Tuliskan ulang bagian teks bacaan dari "Sebagaimana diketahui, dengan" sampai "provinsi maupun kabupaten/kota." tanpa mengubah apa pun.

## TEKS BACAAN
______

Jakarta, Gatra.com - Anggota DPR RI Fraksi PDI Perjuangan Masinton Pasaribu mengusulkan agar DPR menggunakan hak angket terhadap Mahkamah Konstitusi (MK) buntut putusan atas perkara nomor 90/PUU-XXI/2023 yang diajukan oleh seorang mahasiswa bernama Almas Tsaqibbirru.
Sebagaimana diketahui, dengan dikabulkannya gugatan itu, syarat batas usia minimal calon presiden dan calon wakil presiden (capres-cawapres) pun berubah, dari yang semula ditetapkan minimal 40 tahun, menjadi minimal 40 tahun atau pernah menjabat sebagai kepala daerah di tingkat provinsi maupun kabupaten/kota.

______

## DATA TERSIMPAN
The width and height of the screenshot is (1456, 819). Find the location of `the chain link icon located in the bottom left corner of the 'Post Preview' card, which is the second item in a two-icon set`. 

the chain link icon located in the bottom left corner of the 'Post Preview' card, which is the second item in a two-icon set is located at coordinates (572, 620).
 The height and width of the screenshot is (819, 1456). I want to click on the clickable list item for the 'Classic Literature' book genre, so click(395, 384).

______

## JAWABAN TUGAS
Sebagaimana diketahui, dengan dikabulkannya gugatan itu, syarat batas usia minimal calon presiden dan calon wakil presiden (capres-cawapres) pun berubah, dari yang semula ditetapkan minimal 40 tahun, menjadi minimal 40 tahun atau pernah menjabat sebagai kepala daerah di tingkat provinsi maupun kabupaten/kota.